Closed zzzucf closed 2 years ago

zzzucf commented 2 years ago

Hi, from the Section 5.4, Architecture transfer in the original paper, Table 3 was presented with results from different architectures. However, ResNet-50, Densenet-121, and VGG 16 have different feature size as 2048, 1024, 4096, respectively, how did you compute the cosine similarity when the features' size are different? And why we need p-value instead of the angle from cosine? Shouldn't the degree of angle be more direct?

alexandresablayrolles commented 2 years ago

Great question! In these cases, since you do alignment of the features, you would first learn an alignment matrix that maps from e.g. 2048 to 512, apply this alignment to the classifier vectors, and then compute the cosine similarity in the 512 dimensional space.
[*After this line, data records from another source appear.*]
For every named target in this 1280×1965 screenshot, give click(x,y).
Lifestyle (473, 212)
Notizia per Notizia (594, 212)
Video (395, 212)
zzzucf commented 2 years ago

I think of what you proposed before and what concerns me the most is that the transformation M would not have unique solution since it is not dxd anymore (dxd', d>>d'). In that case, there exists multiple transformations which might represent completely different directions to transform the classifier. So how can you explain the radioactive would still work when there exists multiple transformed classifier WMs?

alexandresablayrolles commented 2 years ago

Given that it's in the "good" direction (i.e. reducing from d'>d to d), I don't expect this to be a problem.